Sarah Waters se demora en el retrato de personajes y ambientes, pero la dilación no supone morosidad: la prosa es fluida y certera en la exposición de ideas, la expresión de emociones o la creación de atmósferas. En el lento escanciado del relato de Faraday -un narrador poco fiable, se lo advierto-, la inquietud va introduciéndose de manera paulatina, calculada. El joven Roderick Ayres, sobre cuyos frágiles hombros recayó la administración de la hacienda tras la muerte del padre, empieza a mostrar graves trastornos nerviosos. Faraday achaca este derrumbe a los muchos problemas económicos que le están obligando a malvender las propiedades familiares; Roderick, en cambio, culpa de todo a un ente malvado, un inquilino de esos grandes salones y alcobas cerradas, que quiere ensañarse en el clan. El médico no le hace caso, ¡cómo hacérselo! Pero sí su madre, la señora Ayres, que incuba temores similares, y poco a poco también su hermana, Caroline, una chica fea e inteligente, hombruna y resuelta -en las antípodas de las heroínas que habrían descrito James o Du Maurier-, quien, en principio, se había mostrado impermeable a las historias de aparecidos.
Ciertamente, algo oscuro ha anidado en Hundreds Hall pero, sorprendentemente, la explicación racional, o psicoanalítica, supera en desasosiego a una lectura sobrenatural de los hechos. ¿Y si los fantasmas fueran proyecciones de ciertos anhelos inconscientes? ¿Y si este fantasma fuera la forma que adoptan los deseos más turbios de los distintos personajes, incluido Faraday? En vez de un alma en pena, el espectro podría ser una manifestación de los traumas de Roderick, el sentimiento de culpa de la señora Ayres, el deseo de escapar de Caroline o el empeño de escalar socialmente del doctor. Waters recurre a los ingredientes característicos del clásico relato de fantasmas, sin someterse a ellos. En la historia no faltan llamadas o pasos en la noche, tenues susurros en corredores vacíos, mensajes cifrados en las paredes, etc. Esta parafernalia, sin embargo, no es el verdadero objetivo de la escritora. A Waters le interesa más mostrar cómo reacciona un puñado de personas, con la cabeza bien asentada en los hombros, antes una situación que socava certezas, siembra dudas, desgasta convicciones.
La ficción le permite a Sarah Waters preguntar a esos personajes y preguntarse a sí misma, también al lector, de cuántos quilates son las verdades en las que creemos. Si tuviéramos que endosarle una moraleja a esta extraordinaria novela, bien podría ser ésta: la verdad es una de las cosas más fantasmales de este mundo.
Sarah Waters. Anagrama, Barcelona, 2011.

Explora el material:
1) ¿Concuerdan con la reseña estas afirmaciones: (a) Faraday es un narrador poco fiable; (b) Roderick atribuye su derrumbe a los problemas económicos; (c) Caroline creyó desde el principio en las historias de aparecidos? Contesta sí o no a cada una y cita textualmente las palabras que lo deciden.
2) Según la reseña, ¿sobre quién recayó la administración de la hacienda tras la muerte del padre?

Material proporcionado:
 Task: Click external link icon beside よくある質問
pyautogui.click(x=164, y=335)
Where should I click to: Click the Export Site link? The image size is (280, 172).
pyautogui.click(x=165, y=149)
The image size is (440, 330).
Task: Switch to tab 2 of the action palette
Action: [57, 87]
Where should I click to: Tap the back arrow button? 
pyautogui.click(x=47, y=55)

Soluciones por tarea:
1)
(a) Sí: "un narrador poco fiable, se lo advierto".
(b) No: "Roderick, en cambio, culpa de todo a un ente malvado".
(c) No: "quien, en principio, se había mostrado impermeable a las historias de aparecidos".

2) Sobre el joven Roderick Ayres.